Lecanora praepostera auct. non Nyl.
Lecanora schistina (Nyl.) Arnold
Lecanora gangaleoides f. schistina Nyl.
Thallus crustose, not lobed, formed by small areoles a little convex, smooth to slightly warty (appearance of "lizard skin"), very flat and without small elevations or large warts, 3 to 10 cm in its largest size, dirty cream, cream-greyish, sometimes soiled with dirty brownish, often with pink tones in seawater splash areas, prothallus whitish zoned with blue-greyish if present. Apothecia generally few and scattered, sometimes grouped towards the margin of the thallus (more rarely in the center), sessile, 1-1.5 mm in diameter, flat disk, blackish or black, (rarely brown-gray in dimly lit and sunless areas), clear margin, persistent, relatively thin becoming a little flexuous or crenate, whitish. Spores simple, elliptical, 11-15 x 6-8 µm according to the literature; 13-15 x 6-7 µm according to our measurements. Numerous pycnidia clearly visible on the areoles, conidia filiform: 22-30 x 1 µm. Photobiont: Trebouxia. C-, K+ yellow then red by the presence of needle-shaped red crystals (not blood red), KC +/- orange, P+ buttercup yellow to orange-red. Species coming to the seaside on sheltered, acidic, more or less vertical rocks, in particular Armorican sandstone rocks of rocky coasts or cliffs.
N.B. This species was named Lecanora schistina by French authors.
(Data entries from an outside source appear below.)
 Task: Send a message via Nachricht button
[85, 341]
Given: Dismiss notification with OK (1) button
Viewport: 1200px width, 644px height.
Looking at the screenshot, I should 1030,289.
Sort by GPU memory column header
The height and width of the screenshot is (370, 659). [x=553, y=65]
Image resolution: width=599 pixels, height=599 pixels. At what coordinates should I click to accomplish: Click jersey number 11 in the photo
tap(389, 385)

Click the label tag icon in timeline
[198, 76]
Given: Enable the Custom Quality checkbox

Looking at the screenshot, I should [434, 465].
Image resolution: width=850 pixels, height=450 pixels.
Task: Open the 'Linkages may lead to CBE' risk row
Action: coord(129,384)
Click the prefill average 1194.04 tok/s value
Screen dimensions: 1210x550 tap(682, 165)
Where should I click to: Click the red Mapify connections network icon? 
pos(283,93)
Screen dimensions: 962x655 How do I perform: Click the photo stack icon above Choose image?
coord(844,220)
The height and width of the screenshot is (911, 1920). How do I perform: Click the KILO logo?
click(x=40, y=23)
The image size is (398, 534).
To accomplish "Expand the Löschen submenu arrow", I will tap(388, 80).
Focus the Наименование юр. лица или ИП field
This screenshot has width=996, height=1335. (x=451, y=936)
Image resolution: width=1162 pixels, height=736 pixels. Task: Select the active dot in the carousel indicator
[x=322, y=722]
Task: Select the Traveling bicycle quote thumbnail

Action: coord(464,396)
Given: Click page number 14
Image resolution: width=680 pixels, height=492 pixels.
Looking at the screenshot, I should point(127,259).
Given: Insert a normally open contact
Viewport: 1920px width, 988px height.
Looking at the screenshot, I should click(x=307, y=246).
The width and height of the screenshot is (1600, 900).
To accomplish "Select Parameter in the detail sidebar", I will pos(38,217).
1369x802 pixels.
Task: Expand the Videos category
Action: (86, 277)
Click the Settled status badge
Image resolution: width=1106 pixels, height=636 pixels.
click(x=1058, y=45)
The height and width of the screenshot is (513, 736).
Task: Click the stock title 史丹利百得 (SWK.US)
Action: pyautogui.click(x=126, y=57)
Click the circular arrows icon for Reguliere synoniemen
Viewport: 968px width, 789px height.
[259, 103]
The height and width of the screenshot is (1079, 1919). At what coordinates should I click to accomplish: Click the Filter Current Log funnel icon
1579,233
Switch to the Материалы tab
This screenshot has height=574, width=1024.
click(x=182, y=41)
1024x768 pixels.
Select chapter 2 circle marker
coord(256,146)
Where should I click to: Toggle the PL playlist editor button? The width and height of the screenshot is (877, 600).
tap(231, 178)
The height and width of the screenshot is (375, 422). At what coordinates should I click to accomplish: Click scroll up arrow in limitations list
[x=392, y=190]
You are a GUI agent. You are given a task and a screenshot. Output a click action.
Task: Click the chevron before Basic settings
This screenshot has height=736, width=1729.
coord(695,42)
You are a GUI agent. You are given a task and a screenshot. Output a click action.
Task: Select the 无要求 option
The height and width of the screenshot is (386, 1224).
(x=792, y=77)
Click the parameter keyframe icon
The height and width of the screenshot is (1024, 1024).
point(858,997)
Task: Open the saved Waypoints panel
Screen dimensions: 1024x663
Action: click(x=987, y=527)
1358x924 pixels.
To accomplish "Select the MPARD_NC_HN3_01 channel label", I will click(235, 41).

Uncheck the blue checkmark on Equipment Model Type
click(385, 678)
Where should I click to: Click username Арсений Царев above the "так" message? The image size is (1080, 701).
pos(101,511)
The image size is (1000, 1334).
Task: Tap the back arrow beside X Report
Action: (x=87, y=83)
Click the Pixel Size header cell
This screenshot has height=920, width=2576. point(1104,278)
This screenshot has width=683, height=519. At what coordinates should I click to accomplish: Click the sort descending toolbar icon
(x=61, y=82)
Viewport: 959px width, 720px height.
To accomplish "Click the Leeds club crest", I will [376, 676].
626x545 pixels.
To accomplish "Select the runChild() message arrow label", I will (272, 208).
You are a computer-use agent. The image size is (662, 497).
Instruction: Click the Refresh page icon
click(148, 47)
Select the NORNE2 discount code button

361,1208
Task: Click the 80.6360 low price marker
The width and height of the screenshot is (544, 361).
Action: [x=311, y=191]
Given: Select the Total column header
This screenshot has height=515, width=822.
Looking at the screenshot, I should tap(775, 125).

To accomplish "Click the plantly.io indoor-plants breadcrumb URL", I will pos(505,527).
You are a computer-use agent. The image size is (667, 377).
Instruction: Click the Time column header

N.B. This species can be confused with some forms of Myriolecis bandolensis with dark brown apothecia that grows on less acidic and sunnier rocks but whose thallus is thicker, whiter and whose colour reactions are negative, but especially whose disc of the apothecia is not black but brownish and spotted with dark green and also with some forms of Lecanora campestris morpho atrata with blackish apothecia that are K+ yellow and do not have a black hypothallus. But the most frequent errors of determination come from confusion with species with blackish or black apothecia and with identical or similar coloured chemical reactions such Tephromela atra sometimes coming nearby whose thallus, much more whitish, is K+ yellow and even more with Lecanora gangaleoides with a very warty thallus also K+ yellow and with apothecia with a fairly thick whitish clear margin (this last species having been formerly confused by French authors!).
N.B. Species quite variable in particular depending on the nature of its substrate, very easy to confuse with Lecanora cenisia morpho melacarpa which can share its habitat but whose thallus is more greyish-bluish and formed of larger areoles with irregular edges which are K+ yellow then blood red.